Sowenig der Tod unser Leben widerlegen kann und so sicher es uns früher oder später auch ist, so sehr lohnen Hoffnung und Glauben auf ein Leben nach dem Tode – zumindest in der Erinnerung der Überlebenden, womöglich aber darüber hinaus auch in einem unerahnbaren, unvorstellbaren überirdischen Universum…“

Ermutigung für Johnny 06.09.14

Johnny, du musst fighten, noch ist nichts verloren;
Johnny, lass das Kämpfen nicht sein!
Du hast Familie, Freunde, du bist nicht allein:
Mit jedem Atemzug wird Hoffnung neu geboren.

Trotze der Leukämie, den gefährlichen Tumoren,
Mögen Sie auch noch so böse in dir toben,
So werden sie den Tag nicht vor dem Abend loben:
Du musst kämpfen, noch ist nichts verloren!

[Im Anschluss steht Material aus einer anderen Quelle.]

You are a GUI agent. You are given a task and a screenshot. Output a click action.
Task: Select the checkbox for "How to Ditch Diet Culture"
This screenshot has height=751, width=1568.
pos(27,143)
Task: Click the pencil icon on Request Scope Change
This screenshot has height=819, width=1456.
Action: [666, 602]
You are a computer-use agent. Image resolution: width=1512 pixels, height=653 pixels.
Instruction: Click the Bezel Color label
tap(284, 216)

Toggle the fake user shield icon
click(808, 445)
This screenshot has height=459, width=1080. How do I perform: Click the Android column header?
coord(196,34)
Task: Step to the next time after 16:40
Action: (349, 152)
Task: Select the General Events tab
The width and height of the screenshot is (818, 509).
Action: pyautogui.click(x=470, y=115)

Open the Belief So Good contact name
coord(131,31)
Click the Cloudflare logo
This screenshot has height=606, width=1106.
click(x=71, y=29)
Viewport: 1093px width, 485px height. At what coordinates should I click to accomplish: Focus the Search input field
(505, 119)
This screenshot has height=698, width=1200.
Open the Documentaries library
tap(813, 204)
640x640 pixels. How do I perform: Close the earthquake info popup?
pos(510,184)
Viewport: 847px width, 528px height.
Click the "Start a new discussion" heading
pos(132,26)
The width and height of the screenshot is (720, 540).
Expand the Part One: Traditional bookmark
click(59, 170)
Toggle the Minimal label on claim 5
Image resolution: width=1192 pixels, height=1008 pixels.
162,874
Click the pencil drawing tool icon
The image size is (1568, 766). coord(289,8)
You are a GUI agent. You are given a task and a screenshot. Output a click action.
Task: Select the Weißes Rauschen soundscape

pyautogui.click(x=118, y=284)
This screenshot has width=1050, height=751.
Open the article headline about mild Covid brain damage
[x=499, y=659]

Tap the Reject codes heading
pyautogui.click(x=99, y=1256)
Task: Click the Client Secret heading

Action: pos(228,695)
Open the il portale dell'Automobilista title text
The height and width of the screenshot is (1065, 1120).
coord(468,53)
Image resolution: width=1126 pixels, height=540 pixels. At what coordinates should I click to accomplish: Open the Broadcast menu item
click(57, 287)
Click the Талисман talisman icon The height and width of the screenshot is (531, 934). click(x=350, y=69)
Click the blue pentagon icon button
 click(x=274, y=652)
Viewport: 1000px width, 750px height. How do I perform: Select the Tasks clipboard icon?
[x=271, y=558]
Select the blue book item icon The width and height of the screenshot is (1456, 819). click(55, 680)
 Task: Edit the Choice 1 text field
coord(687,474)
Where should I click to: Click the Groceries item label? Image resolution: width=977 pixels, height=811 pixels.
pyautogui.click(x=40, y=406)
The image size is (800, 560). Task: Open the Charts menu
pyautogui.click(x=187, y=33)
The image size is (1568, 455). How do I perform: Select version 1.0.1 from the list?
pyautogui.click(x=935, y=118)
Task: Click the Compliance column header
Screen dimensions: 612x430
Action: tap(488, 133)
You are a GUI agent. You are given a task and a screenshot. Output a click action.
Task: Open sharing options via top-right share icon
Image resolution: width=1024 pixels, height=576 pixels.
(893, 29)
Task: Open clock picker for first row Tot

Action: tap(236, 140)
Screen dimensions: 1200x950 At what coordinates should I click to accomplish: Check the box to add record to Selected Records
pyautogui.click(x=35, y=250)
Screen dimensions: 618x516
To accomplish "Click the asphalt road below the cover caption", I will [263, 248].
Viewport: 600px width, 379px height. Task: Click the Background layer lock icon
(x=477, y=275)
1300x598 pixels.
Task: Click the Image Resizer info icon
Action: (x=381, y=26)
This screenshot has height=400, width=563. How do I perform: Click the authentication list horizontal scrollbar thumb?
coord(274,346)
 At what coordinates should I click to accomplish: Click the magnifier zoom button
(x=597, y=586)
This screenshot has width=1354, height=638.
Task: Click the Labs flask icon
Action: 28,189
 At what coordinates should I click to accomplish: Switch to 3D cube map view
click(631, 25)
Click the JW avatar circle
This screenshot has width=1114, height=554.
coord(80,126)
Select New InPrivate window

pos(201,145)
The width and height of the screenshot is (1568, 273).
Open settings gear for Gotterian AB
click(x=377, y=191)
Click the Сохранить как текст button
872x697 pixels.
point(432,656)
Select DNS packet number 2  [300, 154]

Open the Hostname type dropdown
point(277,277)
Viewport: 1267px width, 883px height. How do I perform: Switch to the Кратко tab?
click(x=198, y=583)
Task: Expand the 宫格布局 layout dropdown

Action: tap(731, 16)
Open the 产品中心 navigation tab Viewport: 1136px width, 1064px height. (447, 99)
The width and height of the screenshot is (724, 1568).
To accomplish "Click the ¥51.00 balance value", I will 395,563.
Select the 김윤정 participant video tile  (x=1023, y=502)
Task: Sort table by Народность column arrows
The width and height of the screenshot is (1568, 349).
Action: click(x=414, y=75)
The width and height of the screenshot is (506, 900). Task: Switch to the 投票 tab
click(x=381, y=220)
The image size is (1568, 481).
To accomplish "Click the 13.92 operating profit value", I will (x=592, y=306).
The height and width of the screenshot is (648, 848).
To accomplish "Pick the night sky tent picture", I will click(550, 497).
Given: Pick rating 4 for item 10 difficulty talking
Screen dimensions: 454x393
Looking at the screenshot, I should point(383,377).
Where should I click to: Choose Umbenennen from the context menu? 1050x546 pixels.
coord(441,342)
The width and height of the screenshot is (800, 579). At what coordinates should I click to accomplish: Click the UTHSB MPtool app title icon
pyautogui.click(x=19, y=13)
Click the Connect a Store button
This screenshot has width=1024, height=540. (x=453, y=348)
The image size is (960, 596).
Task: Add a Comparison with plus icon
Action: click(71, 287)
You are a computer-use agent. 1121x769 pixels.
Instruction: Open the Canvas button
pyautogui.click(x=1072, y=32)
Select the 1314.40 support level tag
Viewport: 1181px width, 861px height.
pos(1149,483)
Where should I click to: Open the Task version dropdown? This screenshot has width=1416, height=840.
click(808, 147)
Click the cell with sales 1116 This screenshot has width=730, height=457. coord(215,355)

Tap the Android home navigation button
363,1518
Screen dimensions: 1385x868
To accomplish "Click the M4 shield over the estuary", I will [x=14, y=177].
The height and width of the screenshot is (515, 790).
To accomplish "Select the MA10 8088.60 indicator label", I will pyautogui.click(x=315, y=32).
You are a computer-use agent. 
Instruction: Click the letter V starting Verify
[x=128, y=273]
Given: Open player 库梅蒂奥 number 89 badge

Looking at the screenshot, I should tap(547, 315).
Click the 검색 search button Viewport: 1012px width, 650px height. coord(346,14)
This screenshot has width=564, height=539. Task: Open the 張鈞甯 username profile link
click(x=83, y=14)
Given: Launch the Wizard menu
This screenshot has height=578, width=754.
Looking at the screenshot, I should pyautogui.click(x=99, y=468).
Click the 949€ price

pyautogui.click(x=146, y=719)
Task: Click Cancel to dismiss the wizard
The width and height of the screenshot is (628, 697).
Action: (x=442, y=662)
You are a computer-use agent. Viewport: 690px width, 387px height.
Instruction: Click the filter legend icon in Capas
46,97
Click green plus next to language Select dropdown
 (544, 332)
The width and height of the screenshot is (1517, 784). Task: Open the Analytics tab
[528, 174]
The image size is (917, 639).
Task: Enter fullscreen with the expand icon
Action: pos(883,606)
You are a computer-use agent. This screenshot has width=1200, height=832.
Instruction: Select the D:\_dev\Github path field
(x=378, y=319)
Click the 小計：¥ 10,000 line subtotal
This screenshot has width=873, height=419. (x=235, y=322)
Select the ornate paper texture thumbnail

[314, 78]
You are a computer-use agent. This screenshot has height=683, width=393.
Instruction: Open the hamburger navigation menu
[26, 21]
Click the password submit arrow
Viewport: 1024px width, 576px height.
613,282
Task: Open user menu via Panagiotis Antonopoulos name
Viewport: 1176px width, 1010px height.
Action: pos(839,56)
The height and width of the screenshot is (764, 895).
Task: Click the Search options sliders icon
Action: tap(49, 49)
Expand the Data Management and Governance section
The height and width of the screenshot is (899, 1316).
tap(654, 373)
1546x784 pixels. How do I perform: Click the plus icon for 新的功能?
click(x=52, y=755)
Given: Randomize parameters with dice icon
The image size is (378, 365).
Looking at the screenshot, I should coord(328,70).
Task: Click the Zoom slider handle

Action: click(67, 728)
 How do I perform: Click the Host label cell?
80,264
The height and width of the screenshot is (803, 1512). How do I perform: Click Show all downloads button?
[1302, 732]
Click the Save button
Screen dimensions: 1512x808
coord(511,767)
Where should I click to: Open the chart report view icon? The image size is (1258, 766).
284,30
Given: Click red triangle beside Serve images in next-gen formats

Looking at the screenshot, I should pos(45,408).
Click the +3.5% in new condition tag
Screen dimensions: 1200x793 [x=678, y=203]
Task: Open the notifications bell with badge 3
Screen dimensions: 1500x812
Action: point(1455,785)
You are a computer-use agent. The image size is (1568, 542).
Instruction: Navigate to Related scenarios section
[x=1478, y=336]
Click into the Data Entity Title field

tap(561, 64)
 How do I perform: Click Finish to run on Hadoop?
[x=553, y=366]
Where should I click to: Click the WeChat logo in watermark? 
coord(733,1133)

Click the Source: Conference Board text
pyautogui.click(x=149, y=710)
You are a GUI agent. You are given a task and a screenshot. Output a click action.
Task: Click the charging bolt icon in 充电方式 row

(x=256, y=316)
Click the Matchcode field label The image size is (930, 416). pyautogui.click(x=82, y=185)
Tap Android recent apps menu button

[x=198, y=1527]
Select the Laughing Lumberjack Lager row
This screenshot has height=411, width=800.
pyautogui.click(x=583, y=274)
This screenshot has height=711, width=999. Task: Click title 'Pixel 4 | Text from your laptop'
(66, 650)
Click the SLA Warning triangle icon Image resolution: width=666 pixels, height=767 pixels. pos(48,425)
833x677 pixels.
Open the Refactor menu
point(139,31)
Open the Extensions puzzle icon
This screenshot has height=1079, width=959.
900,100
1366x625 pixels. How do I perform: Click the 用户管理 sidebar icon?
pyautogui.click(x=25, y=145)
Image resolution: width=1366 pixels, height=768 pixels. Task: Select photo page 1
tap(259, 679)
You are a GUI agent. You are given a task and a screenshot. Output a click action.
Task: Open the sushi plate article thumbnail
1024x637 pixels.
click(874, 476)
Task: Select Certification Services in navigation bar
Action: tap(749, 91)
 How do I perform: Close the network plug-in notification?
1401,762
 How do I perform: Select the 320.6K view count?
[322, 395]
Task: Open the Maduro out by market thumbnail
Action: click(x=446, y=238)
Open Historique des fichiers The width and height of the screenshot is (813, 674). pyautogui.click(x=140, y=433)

Zwar hilft hier kein Klagen, Beten, Fluchen
Gegen Krebsgeschwür und Metastasen;
Doch werden wir die Zuversicht nicht sinken lassen:
Die medizinische Forschung wird zu heilen alles versuchen.

Eines Tages, Johnny, wirst endlich du gesunden
Und kehrst zufrieden auf den Tennisplatz zurück,
Genießt im Kreis der Freunde das hart erkämpfte Lebensglück,
Hast den schwersten Gegner tapfer überwunden.

Du Weltklassekämpfer gibst uns allen Mut und Zuversicht,
Die wir noch Gesunden mit dir hoffen, bangen
Bei deinem schweren Lebensmatch, dem extralangen.
‚15: 40, zwei Matchbälle gegen dich‘? Verloren hast du noch lange nicht!

Nun hat Jonathan Heimes doch ‚verloren‘, nicht den Kampf (so wie er ihn geführt hat), jedoch sein irdisches Leben, immerhin. In unserer Erinnerung freilich wird er weiterleben.
Seine mentale Stärke, seine Lebensfreude, sein ‚(Galgen)Humor trotz Tumor‘ weisen uns den Weg durch unser latent gefährdetes Leben.
Johnny, du bleibst für alle Zeiten unser Sieger!